Prompt: Repeat these lines word for word, beginning with the first line and stopping after the line that contains "click(132, 403)".

Input data:
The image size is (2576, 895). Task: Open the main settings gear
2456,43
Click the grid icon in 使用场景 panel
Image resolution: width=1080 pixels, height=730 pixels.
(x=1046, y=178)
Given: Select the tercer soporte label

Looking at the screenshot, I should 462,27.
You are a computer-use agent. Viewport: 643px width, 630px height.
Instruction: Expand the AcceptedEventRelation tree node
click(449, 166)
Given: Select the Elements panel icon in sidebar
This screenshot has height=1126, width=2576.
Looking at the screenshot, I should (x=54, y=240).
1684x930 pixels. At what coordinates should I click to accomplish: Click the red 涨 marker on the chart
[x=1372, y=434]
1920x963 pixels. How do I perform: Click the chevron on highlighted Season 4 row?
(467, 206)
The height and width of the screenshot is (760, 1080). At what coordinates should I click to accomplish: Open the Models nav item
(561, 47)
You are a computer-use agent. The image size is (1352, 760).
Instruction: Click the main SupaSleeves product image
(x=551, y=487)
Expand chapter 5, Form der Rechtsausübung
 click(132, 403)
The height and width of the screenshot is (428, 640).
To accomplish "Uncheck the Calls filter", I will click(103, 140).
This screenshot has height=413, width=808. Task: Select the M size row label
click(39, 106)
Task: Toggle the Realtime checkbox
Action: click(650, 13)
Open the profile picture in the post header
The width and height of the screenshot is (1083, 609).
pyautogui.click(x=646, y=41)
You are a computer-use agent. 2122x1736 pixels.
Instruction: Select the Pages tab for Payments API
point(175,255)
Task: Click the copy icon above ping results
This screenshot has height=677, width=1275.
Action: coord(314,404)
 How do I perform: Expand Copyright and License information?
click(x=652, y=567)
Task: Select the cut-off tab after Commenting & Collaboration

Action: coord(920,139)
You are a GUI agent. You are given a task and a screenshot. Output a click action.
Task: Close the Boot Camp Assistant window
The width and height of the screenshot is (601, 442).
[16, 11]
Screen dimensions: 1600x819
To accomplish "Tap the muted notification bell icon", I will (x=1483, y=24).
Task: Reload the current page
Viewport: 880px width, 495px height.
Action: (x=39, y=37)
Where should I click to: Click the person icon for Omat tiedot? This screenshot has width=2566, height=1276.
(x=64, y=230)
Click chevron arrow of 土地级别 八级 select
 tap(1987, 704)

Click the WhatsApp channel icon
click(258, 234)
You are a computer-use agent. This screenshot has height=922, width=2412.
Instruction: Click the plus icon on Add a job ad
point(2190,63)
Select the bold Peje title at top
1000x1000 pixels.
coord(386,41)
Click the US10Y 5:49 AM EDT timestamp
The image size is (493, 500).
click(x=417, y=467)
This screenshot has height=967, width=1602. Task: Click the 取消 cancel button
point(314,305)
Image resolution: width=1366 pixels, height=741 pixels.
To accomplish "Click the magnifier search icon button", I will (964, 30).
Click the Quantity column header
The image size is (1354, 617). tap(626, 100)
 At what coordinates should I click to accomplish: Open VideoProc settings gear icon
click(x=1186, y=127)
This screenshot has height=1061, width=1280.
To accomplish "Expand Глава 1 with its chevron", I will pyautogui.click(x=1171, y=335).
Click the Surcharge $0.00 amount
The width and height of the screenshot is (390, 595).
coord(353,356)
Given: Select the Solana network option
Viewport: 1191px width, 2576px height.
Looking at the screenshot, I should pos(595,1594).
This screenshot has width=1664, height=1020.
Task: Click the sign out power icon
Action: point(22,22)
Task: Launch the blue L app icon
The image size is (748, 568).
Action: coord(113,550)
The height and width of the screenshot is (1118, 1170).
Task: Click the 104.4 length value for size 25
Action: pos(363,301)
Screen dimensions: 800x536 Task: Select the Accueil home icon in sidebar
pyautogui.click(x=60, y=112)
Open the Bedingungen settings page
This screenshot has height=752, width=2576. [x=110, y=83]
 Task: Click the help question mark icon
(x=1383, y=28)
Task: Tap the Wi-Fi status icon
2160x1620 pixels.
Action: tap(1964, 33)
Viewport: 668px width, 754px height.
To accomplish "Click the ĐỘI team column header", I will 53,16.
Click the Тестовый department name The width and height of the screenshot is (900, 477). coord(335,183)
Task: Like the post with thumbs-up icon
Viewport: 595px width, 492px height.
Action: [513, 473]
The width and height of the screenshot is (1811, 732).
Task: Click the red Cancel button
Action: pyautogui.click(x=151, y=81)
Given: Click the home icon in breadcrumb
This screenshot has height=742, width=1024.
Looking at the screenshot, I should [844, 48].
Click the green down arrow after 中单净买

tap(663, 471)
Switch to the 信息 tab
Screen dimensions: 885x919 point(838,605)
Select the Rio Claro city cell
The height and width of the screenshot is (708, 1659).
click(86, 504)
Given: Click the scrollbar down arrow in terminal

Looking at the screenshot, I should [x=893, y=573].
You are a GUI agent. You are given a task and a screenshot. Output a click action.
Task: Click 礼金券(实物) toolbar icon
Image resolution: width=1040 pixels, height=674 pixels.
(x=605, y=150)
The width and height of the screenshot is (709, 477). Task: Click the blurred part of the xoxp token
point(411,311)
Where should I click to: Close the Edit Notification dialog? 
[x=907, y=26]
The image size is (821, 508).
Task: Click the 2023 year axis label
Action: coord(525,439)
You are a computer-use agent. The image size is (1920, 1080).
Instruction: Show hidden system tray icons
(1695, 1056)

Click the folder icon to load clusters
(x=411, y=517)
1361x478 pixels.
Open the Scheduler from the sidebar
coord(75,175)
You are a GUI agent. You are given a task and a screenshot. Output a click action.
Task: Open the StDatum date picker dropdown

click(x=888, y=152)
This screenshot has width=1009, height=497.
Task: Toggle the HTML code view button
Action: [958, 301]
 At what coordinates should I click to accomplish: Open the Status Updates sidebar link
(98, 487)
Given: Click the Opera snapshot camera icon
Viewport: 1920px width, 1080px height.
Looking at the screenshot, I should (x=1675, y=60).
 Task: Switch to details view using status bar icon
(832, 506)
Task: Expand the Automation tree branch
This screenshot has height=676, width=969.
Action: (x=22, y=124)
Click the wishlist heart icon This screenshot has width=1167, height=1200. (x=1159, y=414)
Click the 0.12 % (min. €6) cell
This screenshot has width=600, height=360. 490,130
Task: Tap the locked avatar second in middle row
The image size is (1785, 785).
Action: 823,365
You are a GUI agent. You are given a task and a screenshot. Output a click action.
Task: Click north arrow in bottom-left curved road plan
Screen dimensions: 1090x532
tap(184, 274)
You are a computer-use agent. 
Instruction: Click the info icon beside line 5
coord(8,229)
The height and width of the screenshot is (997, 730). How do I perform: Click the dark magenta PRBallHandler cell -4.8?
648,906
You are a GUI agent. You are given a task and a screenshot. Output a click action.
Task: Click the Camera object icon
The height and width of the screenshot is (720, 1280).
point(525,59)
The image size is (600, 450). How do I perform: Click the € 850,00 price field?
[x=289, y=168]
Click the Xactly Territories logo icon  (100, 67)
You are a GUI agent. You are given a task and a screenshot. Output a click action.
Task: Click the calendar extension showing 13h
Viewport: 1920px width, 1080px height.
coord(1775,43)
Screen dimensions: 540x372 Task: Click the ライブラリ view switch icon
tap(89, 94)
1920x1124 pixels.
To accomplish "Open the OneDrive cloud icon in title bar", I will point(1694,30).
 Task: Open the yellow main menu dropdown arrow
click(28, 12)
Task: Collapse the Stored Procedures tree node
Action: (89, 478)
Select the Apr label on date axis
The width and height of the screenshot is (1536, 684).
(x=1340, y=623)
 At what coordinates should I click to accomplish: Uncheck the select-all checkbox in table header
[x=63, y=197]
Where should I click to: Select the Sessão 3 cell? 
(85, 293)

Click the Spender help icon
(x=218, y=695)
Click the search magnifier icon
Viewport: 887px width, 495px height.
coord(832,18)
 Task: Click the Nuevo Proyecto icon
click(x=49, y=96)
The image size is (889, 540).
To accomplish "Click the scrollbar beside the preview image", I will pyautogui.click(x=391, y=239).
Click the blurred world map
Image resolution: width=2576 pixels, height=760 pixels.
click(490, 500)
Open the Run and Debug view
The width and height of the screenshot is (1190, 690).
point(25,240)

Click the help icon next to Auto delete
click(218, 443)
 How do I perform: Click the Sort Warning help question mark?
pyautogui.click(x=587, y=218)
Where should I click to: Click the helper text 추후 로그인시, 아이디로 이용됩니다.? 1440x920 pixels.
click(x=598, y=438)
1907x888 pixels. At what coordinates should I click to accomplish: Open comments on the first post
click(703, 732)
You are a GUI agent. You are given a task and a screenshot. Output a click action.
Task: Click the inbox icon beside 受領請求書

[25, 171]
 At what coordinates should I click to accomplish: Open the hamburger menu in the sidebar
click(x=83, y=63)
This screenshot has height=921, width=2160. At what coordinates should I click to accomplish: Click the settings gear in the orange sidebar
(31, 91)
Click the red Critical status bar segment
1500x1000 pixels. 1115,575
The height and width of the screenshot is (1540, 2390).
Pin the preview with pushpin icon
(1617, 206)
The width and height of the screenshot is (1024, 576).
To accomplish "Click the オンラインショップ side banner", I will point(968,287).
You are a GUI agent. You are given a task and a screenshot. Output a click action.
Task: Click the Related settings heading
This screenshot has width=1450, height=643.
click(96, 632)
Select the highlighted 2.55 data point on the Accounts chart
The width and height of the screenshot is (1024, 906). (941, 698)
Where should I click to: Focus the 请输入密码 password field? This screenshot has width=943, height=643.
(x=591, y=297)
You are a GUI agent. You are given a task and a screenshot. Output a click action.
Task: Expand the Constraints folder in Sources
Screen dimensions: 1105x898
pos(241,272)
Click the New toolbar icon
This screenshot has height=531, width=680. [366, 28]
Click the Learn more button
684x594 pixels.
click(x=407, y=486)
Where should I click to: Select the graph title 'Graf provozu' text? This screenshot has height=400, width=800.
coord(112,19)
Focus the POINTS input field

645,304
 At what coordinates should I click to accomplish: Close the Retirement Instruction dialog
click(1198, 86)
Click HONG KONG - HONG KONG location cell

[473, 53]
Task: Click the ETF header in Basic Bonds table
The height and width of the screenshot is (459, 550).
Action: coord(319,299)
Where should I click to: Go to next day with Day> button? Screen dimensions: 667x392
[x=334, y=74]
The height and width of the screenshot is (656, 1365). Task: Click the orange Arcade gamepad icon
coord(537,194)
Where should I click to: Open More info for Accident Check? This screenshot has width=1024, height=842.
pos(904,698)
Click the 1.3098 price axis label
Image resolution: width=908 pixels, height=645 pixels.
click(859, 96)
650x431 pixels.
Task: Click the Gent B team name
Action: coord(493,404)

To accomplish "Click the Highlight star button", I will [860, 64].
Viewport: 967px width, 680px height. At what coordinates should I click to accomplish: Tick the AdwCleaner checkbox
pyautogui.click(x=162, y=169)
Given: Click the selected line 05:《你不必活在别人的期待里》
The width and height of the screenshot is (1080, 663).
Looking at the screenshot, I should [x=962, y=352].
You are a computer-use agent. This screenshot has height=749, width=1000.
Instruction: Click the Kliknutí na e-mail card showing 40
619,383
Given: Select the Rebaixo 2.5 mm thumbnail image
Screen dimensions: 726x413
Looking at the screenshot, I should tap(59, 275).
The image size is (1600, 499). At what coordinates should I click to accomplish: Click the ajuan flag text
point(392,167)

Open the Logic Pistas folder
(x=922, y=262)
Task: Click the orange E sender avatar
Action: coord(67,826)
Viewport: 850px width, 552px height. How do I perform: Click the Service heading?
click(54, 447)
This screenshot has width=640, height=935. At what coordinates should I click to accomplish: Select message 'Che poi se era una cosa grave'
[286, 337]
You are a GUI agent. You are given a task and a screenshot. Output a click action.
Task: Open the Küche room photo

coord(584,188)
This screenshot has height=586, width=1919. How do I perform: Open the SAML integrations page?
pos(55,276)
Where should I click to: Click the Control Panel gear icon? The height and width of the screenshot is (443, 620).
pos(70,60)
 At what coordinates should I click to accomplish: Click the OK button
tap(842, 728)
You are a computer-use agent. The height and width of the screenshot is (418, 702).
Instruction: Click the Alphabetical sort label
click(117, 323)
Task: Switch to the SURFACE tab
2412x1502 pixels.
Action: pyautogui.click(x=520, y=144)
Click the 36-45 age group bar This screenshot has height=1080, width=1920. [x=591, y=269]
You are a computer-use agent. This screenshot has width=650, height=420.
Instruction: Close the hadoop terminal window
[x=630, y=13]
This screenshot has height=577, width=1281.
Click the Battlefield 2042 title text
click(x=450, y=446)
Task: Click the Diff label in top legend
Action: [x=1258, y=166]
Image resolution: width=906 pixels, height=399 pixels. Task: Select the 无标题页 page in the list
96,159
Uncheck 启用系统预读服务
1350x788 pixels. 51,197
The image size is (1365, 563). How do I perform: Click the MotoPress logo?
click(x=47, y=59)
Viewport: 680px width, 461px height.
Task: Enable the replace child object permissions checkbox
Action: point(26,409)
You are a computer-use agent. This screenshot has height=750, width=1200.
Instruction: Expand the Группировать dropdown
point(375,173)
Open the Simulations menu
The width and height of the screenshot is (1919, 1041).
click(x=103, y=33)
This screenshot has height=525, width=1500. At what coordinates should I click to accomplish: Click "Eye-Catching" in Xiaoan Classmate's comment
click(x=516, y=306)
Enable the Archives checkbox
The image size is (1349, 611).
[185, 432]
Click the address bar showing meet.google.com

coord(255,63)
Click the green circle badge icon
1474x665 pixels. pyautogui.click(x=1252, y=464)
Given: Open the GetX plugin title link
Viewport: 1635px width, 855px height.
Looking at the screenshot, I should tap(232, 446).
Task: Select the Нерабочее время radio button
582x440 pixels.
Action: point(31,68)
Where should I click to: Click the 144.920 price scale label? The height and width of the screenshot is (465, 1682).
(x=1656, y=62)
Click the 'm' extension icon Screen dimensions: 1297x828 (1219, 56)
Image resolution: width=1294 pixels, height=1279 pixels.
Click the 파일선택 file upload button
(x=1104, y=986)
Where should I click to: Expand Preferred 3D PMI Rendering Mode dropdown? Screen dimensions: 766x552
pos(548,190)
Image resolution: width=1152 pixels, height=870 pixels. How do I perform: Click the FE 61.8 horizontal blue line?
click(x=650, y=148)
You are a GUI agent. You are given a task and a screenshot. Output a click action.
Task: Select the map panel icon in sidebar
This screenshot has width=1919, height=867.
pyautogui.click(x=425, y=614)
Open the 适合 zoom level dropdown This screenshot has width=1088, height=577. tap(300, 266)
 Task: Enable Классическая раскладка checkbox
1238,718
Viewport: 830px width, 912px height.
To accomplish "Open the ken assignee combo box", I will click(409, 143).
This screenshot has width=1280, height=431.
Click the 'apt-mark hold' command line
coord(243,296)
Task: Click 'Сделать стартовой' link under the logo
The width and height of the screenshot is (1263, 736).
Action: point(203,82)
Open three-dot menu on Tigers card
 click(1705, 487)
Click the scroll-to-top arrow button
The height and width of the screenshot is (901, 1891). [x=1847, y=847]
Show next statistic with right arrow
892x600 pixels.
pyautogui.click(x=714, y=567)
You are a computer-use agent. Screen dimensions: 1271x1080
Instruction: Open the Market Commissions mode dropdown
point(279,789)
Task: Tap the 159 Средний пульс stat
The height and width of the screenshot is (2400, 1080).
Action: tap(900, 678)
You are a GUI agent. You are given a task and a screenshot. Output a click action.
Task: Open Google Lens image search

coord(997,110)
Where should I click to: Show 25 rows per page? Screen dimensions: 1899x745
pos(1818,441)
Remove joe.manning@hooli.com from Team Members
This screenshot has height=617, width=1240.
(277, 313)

Response to this task:
The image size is (2576, 895). Task: Open the main settings gear
2456,43
Click the grid icon in 使用场景 panel
Image resolution: width=1080 pixels, height=730 pixels.
(x=1046, y=178)
Given: Select the tercer soporte label

Looking at the screenshot, I should 462,27.
You are a computer-use agent. Viewport: 643px width, 630px height.
Instruction: Expand the AcceptedEventRelation tree node
click(449, 166)
Given: Select the Elements panel icon in sidebar
This screenshot has height=1126, width=2576.
Looking at the screenshot, I should (x=54, y=240).
1684x930 pixels. At what coordinates should I click to accomplish: Click the red 涨 marker on the chart
[x=1372, y=434]
1920x963 pixels. How do I perform: Click the chevron on highlighted Season 4 row?
(467, 206)
The height and width of the screenshot is (760, 1080). At what coordinates should I click to accomplish: Open the Models nav item
(561, 47)
You are a computer-use agent. The image size is (1352, 760).
Instruction: Click the main SupaSleeves product image
(x=551, y=487)
Expand chapter 5, Form der Rechtsausübung
 click(132, 403)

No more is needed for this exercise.